Brother2 explains what happened, then calmly describes the physical condition of our father. He would be the one to call a family friend to drive Daddy to the emergency room. He would be the one to tell mama what happened when she got home. He would be the one I talked to about what happened. He would be the one to turn off the truck and dismantle the hose.

I may have been physically older than Brother2 that spring day, but he was far more mature. Thank goodness.

***************************************

End of essay.

not the end of the story.

I can still see it in high def-clarity. Mama was at the store and we planned what we would do when she pulled up. We waited.

We swarmed the van as she pulled in, I yanked open the door before the van stopped all the way. I jumped in and passed sister2 out, and as I grabbed brother5 from his seat I told mama "Don't turn the engine off - stay in the van" I turned to and handed brother5 to brother3 and then grabbed the grocery bags and pulled them out as quickly as I could.
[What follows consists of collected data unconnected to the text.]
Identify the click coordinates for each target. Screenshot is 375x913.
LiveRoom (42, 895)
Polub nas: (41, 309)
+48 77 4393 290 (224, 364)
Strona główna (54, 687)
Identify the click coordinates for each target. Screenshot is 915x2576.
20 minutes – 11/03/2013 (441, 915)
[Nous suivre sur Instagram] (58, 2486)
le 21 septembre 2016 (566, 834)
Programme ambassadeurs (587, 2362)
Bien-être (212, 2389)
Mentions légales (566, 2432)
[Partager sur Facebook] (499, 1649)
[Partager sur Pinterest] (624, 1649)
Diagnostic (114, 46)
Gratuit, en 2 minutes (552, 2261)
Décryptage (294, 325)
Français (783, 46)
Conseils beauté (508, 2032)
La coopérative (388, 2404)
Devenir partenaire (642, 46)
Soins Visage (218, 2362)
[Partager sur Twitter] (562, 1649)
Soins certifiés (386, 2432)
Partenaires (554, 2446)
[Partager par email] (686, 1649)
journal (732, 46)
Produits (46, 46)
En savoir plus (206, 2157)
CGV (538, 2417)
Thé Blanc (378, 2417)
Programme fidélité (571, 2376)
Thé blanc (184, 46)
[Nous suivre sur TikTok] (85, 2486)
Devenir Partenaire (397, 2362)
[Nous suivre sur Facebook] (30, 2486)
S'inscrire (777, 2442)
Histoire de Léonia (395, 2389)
While I did this Brother2 spoke to mama though the drivers window.

I slammed the door closed and stepped back.

And she was gone.

I stood there shaking as I realized that my father might have died if I hadn't sent my brother3 out for a pair of pliers.

Now in a healthy sane world, the three of us would have been helped to deal with the trauma we had just endured.

But we lived in a very dysfunctional world. We were left to rot in in our own pain.  Parents returned from the ER and we early waited for an update and to see our father. Daddy headed into the bedroom and closed the door. Mama said this to me:

"It's after 5:00 why haven't you started dinner?"

No thank you for helping our father. Neither of them ever mentioned it. Nothing.  Life was going to go one with the events of that afternoon erased. I spoke to brother2 about it that night at bedtime. Thanking him for being there.

Then it disappeared.

The raw truth edge carefully folded over and mended into the crazy quilt that is my life.